TASK REQUIREMENTS: Reprint the whole of the data exactly.

DATASET ENTRIES:
+ + + +
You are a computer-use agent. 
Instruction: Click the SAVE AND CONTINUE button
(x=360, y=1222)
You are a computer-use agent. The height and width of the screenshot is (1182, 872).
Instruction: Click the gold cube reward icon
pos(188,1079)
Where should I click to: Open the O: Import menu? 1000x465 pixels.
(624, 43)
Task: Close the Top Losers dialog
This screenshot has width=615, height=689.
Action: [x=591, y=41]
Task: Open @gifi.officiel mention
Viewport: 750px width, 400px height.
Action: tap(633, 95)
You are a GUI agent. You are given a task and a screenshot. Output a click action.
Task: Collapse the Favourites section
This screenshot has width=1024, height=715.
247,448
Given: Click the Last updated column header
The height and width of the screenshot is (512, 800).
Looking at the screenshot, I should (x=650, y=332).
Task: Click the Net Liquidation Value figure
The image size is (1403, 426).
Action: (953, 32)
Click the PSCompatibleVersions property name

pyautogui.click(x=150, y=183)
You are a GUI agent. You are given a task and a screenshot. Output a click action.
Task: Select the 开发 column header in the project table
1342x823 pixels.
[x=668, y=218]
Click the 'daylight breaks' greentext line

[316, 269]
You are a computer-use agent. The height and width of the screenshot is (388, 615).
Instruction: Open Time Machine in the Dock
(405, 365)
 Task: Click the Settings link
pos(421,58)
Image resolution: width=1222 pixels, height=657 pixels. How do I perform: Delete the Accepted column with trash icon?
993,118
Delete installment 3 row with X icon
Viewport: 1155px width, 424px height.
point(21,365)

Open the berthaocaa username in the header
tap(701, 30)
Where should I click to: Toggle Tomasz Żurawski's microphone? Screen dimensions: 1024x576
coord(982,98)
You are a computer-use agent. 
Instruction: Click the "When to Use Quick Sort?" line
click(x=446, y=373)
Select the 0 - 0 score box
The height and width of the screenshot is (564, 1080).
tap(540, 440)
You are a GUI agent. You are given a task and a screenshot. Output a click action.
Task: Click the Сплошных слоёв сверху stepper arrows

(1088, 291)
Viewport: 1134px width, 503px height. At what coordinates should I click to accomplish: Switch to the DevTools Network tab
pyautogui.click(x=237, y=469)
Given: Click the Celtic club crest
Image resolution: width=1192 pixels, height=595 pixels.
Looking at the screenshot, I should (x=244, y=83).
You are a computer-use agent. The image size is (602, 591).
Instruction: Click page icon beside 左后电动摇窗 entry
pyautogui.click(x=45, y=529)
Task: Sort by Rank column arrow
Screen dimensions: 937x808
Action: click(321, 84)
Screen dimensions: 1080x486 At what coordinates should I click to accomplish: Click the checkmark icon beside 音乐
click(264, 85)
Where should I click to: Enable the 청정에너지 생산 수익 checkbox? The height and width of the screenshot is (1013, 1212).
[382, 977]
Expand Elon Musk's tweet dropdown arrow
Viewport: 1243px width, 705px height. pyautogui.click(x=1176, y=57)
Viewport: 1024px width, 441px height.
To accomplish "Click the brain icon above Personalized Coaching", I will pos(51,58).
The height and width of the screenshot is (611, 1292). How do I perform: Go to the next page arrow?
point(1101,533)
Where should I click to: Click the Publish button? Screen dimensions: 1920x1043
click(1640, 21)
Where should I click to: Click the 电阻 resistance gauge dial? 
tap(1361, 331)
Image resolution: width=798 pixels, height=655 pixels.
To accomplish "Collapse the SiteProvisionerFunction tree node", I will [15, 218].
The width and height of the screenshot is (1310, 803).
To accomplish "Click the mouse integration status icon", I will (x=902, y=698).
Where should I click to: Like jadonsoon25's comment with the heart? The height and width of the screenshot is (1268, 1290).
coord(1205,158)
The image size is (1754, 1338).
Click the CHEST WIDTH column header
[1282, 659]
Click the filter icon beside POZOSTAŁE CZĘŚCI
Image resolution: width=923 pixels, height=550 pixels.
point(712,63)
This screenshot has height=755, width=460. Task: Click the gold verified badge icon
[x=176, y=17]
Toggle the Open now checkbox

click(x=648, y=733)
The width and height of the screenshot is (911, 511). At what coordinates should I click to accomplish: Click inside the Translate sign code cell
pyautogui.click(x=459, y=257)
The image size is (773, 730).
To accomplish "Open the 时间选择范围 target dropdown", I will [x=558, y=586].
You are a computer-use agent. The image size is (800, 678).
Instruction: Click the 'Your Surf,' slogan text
+ + + +
EXERCISE ANSWER:
You are a computer-use agent. 
Instruction: Click the SAVE AND CONTINUE button
(x=360, y=1222)
You are a computer-use agent. The height and width of the screenshot is (1182, 872).
Instruction: Click the gold cube reward icon
pos(188,1079)
Where should I click to: Open the O: Import menu? 1000x465 pixels.
(624, 43)
Task: Close the Top Losers dialog
This screenshot has width=615, height=689.
Action: [x=591, y=41]
Task: Open @gifi.officiel mention
Viewport: 750px width, 400px height.
Action: tap(633, 95)
You are a GUI agent. You are given a task and a screenshot. Output a click action.
Task: Collapse the Favourites section
This screenshot has width=1024, height=715.
247,448
Given: Click the Last updated column header
The height and width of the screenshot is (512, 800).
Looking at the screenshot, I should (x=650, y=332).
Task: Click the Net Liquidation Value figure
The image size is (1403, 426).
Action: (953, 32)
Click the PSCompatibleVersions property name

pyautogui.click(x=150, y=183)
You are a GUI agent. You are given a task and a screenshot. Output a click action.
Task: Select the 开发 column header in the project table
1342x823 pixels.
[x=668, y=218]
Click the 'daylight breaks' greentext line

[316, 269]
You are a computer-use agent. The height and width of the screenshot is (388, 615).
Instruction: Open Time Machine in the Dock
(405, 365)
 Task: Click the Settings link
pos(421,58)
Image resolution: width=1222 pixels, height=657 pixels. How do I perform: Delete the Accepted column with trash icon?
993,118
Delete installment 3 row with X icon
Viewport: 1155px width, 424px height.
point(21,365)

Open the berthaocaa username in the header
tap(701, 30)
Where should I click to: Toggle Tomasz Żurawski's microphone? Screen dimensions: 1024x576
coord(982,98)
You are a computer-use agent. 
Instruction: Click the "When to Use Quick Sort?" line
click(x=446, y=373)
Select the 0 - 0 score box
The height and width of the screenshot is (564, 1080).
tap(540, 440)
You are a GUI agent. You are given a task and a screenshot. Output a click action.
Task: Click the Сплошных слоёв сверху stepper arrows

(1088, 291)
Viewport: 1134px width, 503px height. At what coordinates should I click to accomplish: Switch to the DevTools Network tab
pyautogui.click(x=237, y=469)
Given: Click the Celtic club crest
Image resolution: width=1192 pixels, height=595 pixels.
Looking at the screenshot, I should (x=244, y=83).
You are a computer-use agent. The image size is (602, 591).
Instruction: Click page icon beside 左后电动摇窗 entry
pyautogui.click(x=45, y=529)
Task: Sort by Rank column arrow
Screen dimensions: 937x808
Action: click(321, 84)
Screen dimensions: 1080x486 At what coordinates should I click to accomplish: Click the checkmark icon beside 音乐
click(264, 85)
Where should I click to: Enable the 청정에너지 생산 수익 checkbox? The height and width of the screenshot is (1013, 1212).
[382, 977]
Expand Elon Musk's tweet dropdown arrow
Viewport: 1243px width, 705px height. pyautogui.click(x=1176, y=57)
Viewport: 1024px width, 441px height.
To accomplish "Click the brain icon above Personalized Coaching", I will pos(51,58).
The height and width of the screenshot is (611, 1292). How do I perform: Go to the next page arrow?
point(1101,533)
Where should I click to: Click the Publish button? Screen dimensions: 1920x1043
click(1640, 21)
Where should I click to: Click the 电阻 resistance gauge dial? 
tap(1361, 331)
Image resolution: width=798 pixels, height=655 pixels.
To accomplish "Collapse the SiteProvisionerFunction tree node", I will [15, 218].
The width and height of the screenshot is (1310, 803).
To accomplish "Click the mouse integration status icon", I will (x=902, y=698).
Where should I click to: Like jadonsoon25's comment with the heart? The height and width of the screenshot is (1268, 1290).
coord(1205,158)
The image size is (1754, 1338).
Click the CHEST WIDTH column header
[1282, 659]
Click the filter icon beside POZOSTAŁE CZĘŚCI
Image resolution: width=923 pixels, height=550 pixels.
point(712,63)
This screenshot has height=755, width=460. Task: Click the gold verified badge icon
[x=176, y=17]
Toggle the Open now checkbox

click(x=648, y=733)
The width and height of the screenshot is (911, 511). At what coordinates should I click to accomplish: Click inside the Translate sign code cell
pyautogui.click(x=459, y=257)
The image size is (773, 730).
To accomplish "Open the 时间选择范围 target dropdown", I will [x=558, y=586].
You are a computer-use agent. The image size is (800, 678).
Instruction: Click the 'Your Surf,' slogan text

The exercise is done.